Because Audrey's diagnosis came while she was pregnant, she was limited in the amount of treatment she could receive at the time. Doctors waited until she had given birth before commencing radiation. Unfortunately, though Graves' wife has since been declared cancer-free, Audrey had many complications and eventually died during the summer of 2016.
To deal with the loss of her sister, Meitler began writing song after song, working to find the words to convey her feelings. Eventually, she settled on a final version called, “Better.”
“When (Audrey died), I couldn’t really think about anything else, so I was writing a lot of songs about that,” Meitler said. “But I really liked (‘Better’) because it wasn’t as depressing. … In the song it says ‘I need to let go,’ because I feel a lot of people just hold on to the sadness of losing a loved one, and I don’t think my sister would want me to feel sad.”
Meitler brought the song to Graves, and they worked to create a fleshed-out recording of the piece. They also produced a music video dedicated to Audrey, with family pictures from her life, her wedding day and her time in the hospital.
Like most of their music, Graves and Meitler uploaded the song to BandCamp, where listeners were able to buy their music in the past. This time, however, Graves knew he wanted the song to influence more than just the listener.
“As we were finishing up the song, we were talking about putting it up for sales for charity,” Graves said. “I looked up the local Man & Woman of the Year contest that the Leukemia & Lymphoma Society does, and it turns out that one of the physician’s assistants, Shar Christopher, had helped both my wife and Audrey and was one of the candidates this year.”
Each year, the Leukemia and Lymphoma Society chooses several people from the community to compete to raise the most money for the organization by May 12, and the winner becomes the Man or Woman of the Year. Upon recognizing Christopher, Graves messaged her, explaining the situation and asking her if she remembered Meitler’s sister.

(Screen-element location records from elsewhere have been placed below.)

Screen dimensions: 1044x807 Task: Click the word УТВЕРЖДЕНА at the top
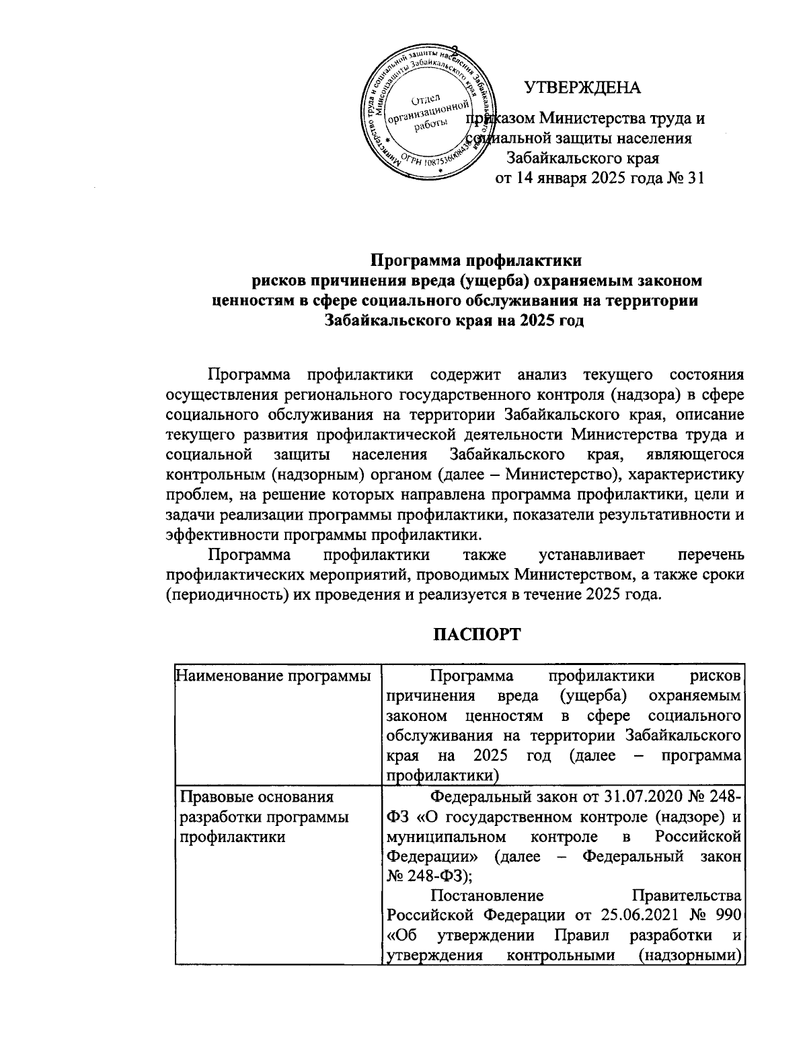tap(582, 88)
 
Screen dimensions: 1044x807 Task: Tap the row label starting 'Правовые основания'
tap(255, 798)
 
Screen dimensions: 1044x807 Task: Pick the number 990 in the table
tap(726, 917)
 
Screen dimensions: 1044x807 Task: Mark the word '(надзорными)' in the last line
tap(700, 956)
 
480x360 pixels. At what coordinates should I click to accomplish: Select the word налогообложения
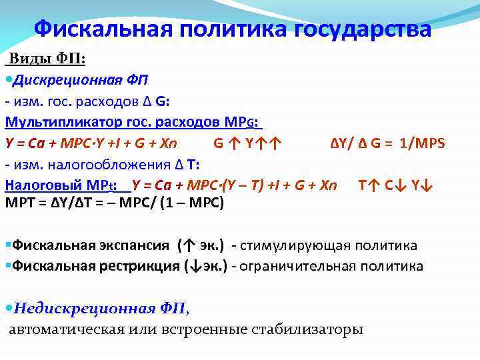coord(111,164)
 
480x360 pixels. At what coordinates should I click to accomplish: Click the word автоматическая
coord(66,329)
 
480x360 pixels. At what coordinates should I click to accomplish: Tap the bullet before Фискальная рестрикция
coord(7,266)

“She messaged me back instantly and she started crying and said, ‘Oh I loved Audrey,’ and she sent back a picture of a triathlon that she had participated in in Audrey’s name. … so only afterwards we find out how much she was loved by the people there at the hospital,” Graves said.
After making the connection, Graves and Meitler decided to donate all the proceeds from the song “Better” to Christopher’s campaign, which will be donated to the Leukemia and Lymphoma Society. The site where the song is sold, Bandcamp, takes a cut of the proceeds, but the rest will go toward the campaign.
Meitler and Graves hope the song will help not only those who will benefit from the donations, but those who may be suffering through the same thing.
“I feel a lot of people just hold on to that (pain),” Meitler said. “So I put that in the song hoping it would help others.”